Reproduce, word for word, the full text of the West Coast Expedition cruise description below.

### Page excerpt
****
West Coast Expedition
The cruise is divided into three legs. The first leg includes a combination of 11 dives for four groups. Four dives are for the MBARI Submarine Volcanism Project for David Clague. Three of the dives are funded by NURP for Rob Zierenberg and Jim McClain to explore two active hydrothermal vent sites, and one dive is for the MBARI Midwater Biology Project for Jeff Drazen. The submarine volcanism dives continue work on eruption of vesicular mid-ocean ridge basalt and submarine strombolian eruptions and ejecta dispersal. The final dive is to determine the geochemical variations in lavas exposed within the caldera-bounding faults on one of the President Jackson Seamounts. The objective of the NURP-funded hydrothermal dives is to collect water samples from two previously sampled hydrothermal vent sites to evaluate changes over time and to map the extent and structural setting of the Seacliff hydrothermal site. The Midwater Biology dive is to observe brooding blob sculpins and to determine if abundant octopuses in the same area are also brooding eggs.
The second leg, composed of four dives, is under the direction of Dr. Debra Stakes. This leg continues a study of the Cleft ridge axis started in 2000 to examine the formation history of the southernmost segment of the Juan de Fuca Ridge. Models for the formation of oceanic crust assume that the uppermost portion of the seafloor form from seafloor eruptions right at the spreading axis. Narrow ridges of piled up pillow basalts would then be split in half by the forces of seafloor spreading. This so-called “split-ridge” hypothesis is the primary focus of our rock-collecting program. Our work from 2000 suggested that much of the upper crust forms on the ridge flanks, several kilometers from the axis. This would extend the zone of young volcanism to several kilometers from the mid-ocean ridge, also extending the zone of potential hydrothermal vents and subsurface microbial habitat. On the first dive we plan to revisit one of the active ridge-flank vent sites to sample fluids and collect precipitates that might yield evidence of microbial activity.
****
### Raw data
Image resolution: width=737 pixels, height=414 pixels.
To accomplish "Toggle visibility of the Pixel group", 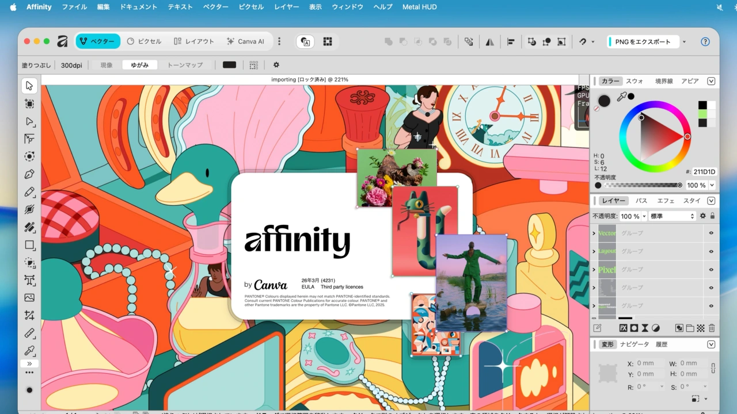I will (711, 269).
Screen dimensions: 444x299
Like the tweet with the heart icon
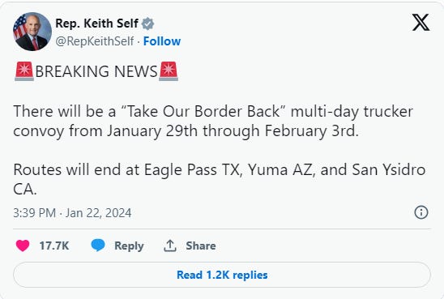click(23, 246)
****
### Solution to this problem
West Coast Expedition
The cruise is divided into three legs. The first leg includes a combination of 11 dives for four groups. Four dives are for the MBARI Submarine Volcanism Project for David Clague. Three of the dives are funded by NURP for Rob Zierenberg and Jim McClain to explore two active hydrothermal vent sites, and one dive is for the MBARI Midwater Biology Project for Jeff Drazen. The submarine volcanism dives continue work on eruption of vesicular mid-ocean ridge basalt and submarine strombolian eruptions and ejecta dispersal. The final dive is to determine the geochemical variations in lavas exposed within the caldera-bounding faults on one of the President Jackson Seamounts. The objective of the NURP-funded hydrothermal dives is to collect water samples from two previously sampled hydrothermal vent sites to evaluate changes over time and to map the extent and structural setting of the Seacliff hydrothermal site. The Midwater Biology dive is to observe brooding blob sculpins and to determine if abundant octopuses in the same area are also brooding eggs.
The second leg, composed of four dives, is under the direction of Dr. Debra Stakes. This leg continues a study of the Cleft ridge axis started in 2000 to examine the formation history of the southernmost segment of the Juan de Fuca Ridge. Models for the formation of oceanic crust assume that the uppermost portion of the seafloor form from seafloor eruptions right at the spreading axis. Narrow ridges of piled up pillow basalts would then be split in half by the forces of seafloor spreading. This so-called “split-ridge” hypothesis is the primary focus of our rock-collecting program. Our work from 2000 suggested that much of the upper crust forms on the ridge flanks, several kilometers from the axis. This would extend the zone of young volcanism to several kilometers from the mid-ocean ridge, also extending the zone of potential hydrothermal vents and subsurface microbial habitat. On the first dive we plan to revisit one of the active ridge-flank vent sites to sample fluids and collect precipitates that might yield evidence of microbial activity.